На заключительном юбилейном банкете «Пакса» мне дали слово по протоколу как единственному представителю Советского Союза (правда, со мною приехал «литературовед» из Москвы, он почитал себя главой делегации, но слово дали мне; после он дулся, как мышь на крупу). Сказав свое слово, я отошел к пиршественному столу с осетрами и поросятами — у каждого поросенка в зубах пук петрушки. Мой переводчик пан Чайковский, держа в руках вилку, радостно обнадежил меня: «Ну вот, хорошо поработал, теперь напьемся». Что мы и сделали.
Нашими соседями по столу оказались бывший премьер Польши Циранкевич с супругой. Настроение на банкете у всех было приподнятое: только что в Женеве Горбачев пожал руку Рейгану; в мире чуть-чуть поворотило на «ясно». Циранкевич рассказывал забавные истории, например, такую: Как-то созвали в Варшаву на совещание министров обороны соцстран. Посовещались; министр обороны ПНР маршал Рокоссовский пригласил всех поохотиться на фазанов. «Рокоссовский прекрасно стрелял влет, — вспоминал бывший премьер Циранкевич. — А министр обороны Румынии выстрелил по сидящему на ветке фазану, тот не падает. Он еще раз по нему, опять не падает. Рокоссовский рассмеялся: «Не трать зря патронов. Он же привязанный».

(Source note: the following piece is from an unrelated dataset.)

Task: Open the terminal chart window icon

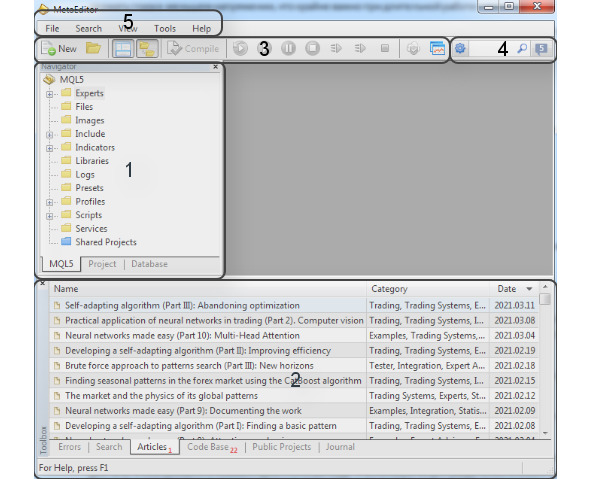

Самое удивительное, что вдыхало душевный смысл в мои отношения с поляками на всех уровнях, — «Пакс» издавал книги русских авторов даже в потемках кризиса: «Кануны» Василия Белова, «На войне как на войне» Виктора Курочкина, мою книгу эссе «Глоток свежего воздуха» (в переводе Анджея Беня). Добрые люди продолжали делать добрые дела, невзирая на мораторий.
Божена Корчинская обнадеживала своих недоедающих соотечественников тонкими рецептами французской кухни. Сама-то откуда их разузнала? Все же есть что-то загадочное в этой даме, для москаля непостижимое; как в самой Польше. О, Божена!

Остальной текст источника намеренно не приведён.